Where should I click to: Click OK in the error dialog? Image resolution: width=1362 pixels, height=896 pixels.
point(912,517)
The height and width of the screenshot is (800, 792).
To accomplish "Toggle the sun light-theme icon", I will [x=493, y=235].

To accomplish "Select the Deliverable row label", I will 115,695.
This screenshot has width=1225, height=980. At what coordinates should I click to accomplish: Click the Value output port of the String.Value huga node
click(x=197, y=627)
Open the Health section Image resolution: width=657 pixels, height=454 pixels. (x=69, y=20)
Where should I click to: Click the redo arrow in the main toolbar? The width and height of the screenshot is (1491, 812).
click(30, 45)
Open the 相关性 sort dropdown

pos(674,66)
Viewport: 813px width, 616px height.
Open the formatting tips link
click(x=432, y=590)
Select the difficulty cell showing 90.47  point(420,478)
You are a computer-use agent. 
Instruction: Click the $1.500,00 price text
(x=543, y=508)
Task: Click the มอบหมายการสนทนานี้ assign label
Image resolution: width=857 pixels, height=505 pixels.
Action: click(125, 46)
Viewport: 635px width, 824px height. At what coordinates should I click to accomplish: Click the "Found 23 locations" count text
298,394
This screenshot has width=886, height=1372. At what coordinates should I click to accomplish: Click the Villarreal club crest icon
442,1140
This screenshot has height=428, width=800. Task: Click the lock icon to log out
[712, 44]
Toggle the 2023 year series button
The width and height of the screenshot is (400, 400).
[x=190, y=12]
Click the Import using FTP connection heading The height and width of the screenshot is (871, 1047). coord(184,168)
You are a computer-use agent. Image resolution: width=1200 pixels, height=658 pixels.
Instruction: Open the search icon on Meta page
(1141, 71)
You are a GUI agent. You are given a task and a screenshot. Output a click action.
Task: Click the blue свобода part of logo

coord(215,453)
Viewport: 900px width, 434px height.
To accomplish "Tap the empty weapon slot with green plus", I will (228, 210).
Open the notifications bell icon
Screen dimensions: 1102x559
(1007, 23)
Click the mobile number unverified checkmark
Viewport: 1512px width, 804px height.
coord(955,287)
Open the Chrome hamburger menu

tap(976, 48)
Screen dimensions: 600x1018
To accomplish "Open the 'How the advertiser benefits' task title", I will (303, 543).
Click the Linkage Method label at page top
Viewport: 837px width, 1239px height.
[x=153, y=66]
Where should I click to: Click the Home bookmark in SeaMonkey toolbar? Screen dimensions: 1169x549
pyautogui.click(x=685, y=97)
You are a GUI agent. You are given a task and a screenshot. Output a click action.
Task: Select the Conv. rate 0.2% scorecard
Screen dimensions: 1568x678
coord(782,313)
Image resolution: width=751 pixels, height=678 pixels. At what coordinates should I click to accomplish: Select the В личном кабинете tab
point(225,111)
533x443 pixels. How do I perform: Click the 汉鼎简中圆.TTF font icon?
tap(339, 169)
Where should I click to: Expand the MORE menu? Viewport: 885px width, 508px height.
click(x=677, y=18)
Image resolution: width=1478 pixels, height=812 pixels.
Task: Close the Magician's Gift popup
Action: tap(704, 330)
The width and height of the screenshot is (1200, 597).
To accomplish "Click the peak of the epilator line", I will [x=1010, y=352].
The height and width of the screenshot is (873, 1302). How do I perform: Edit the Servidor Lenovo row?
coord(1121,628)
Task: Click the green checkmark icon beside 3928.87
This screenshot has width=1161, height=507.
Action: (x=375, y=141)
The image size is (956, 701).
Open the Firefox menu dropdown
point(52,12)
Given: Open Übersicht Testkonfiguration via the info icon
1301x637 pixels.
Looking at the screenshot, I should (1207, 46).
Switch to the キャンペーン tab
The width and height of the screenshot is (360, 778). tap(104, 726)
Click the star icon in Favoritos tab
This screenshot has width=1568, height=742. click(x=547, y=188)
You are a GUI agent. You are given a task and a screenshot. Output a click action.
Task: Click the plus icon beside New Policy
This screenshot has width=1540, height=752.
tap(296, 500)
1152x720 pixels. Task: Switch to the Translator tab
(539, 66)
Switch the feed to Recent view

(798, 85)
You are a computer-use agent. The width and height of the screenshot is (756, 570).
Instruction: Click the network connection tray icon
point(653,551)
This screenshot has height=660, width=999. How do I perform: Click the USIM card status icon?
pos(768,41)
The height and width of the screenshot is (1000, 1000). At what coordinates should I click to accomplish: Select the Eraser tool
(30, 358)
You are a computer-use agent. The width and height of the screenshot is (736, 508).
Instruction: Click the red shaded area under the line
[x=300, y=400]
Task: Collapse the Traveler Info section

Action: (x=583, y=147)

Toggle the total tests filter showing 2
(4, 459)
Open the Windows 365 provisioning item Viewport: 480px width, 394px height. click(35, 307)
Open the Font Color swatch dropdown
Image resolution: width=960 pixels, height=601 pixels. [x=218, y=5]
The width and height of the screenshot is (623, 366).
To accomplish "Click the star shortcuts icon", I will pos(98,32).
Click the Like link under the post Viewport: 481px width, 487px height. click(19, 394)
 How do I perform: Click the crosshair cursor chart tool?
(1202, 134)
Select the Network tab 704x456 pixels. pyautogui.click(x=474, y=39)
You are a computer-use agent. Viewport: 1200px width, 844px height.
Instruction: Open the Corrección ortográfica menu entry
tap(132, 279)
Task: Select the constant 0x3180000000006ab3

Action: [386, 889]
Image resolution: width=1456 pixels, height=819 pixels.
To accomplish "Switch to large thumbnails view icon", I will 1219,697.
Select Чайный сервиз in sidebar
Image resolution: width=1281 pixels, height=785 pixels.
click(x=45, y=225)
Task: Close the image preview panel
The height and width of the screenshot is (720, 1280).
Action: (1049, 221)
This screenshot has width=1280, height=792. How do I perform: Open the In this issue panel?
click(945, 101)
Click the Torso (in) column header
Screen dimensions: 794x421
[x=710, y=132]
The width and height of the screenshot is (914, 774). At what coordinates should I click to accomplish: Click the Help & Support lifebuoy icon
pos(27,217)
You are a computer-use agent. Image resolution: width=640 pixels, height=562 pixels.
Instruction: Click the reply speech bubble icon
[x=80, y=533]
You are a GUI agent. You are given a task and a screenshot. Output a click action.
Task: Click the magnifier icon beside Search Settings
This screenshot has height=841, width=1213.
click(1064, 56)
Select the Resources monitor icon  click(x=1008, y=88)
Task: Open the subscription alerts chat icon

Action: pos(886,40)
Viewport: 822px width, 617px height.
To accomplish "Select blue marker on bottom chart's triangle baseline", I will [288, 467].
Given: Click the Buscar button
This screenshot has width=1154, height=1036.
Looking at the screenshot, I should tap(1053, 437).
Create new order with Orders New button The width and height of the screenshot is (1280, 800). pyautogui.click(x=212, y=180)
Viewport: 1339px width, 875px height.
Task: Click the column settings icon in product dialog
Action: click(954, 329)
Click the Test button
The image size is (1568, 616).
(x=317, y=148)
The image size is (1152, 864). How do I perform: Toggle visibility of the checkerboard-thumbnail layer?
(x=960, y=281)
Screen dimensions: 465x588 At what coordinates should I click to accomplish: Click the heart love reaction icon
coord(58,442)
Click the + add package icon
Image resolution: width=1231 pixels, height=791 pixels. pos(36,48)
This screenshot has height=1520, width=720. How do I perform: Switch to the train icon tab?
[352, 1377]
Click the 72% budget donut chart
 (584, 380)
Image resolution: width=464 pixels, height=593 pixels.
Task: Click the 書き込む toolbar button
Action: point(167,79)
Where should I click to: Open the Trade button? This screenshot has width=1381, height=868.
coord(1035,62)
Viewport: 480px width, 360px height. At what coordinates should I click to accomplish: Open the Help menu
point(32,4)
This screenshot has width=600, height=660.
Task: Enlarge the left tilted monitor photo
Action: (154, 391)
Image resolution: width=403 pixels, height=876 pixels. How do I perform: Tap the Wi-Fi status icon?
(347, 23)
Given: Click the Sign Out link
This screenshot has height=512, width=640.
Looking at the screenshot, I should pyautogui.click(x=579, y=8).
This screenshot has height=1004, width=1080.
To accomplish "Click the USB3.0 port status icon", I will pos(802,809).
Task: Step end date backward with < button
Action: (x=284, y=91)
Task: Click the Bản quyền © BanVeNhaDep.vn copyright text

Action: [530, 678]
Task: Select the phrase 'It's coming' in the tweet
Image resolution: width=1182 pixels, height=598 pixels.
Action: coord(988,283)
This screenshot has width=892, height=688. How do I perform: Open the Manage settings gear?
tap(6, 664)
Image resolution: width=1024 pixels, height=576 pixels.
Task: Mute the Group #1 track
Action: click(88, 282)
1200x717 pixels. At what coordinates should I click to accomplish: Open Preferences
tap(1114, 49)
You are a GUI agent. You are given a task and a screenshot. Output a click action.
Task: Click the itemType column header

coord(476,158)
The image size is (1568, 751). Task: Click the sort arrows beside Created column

+ + + +

DIRECTIONS FOR THIS TASK: From the data above, copy each line that holds "beside".

ANSWER BOX:
Task: Click the green checkmark icon beside 3928.87
Task: Click the plus icon beside New Policy
Task: Click the magnifier icon beside Search Settings
The image size is (1568, 751). Task: Click the sort arrows beside Created column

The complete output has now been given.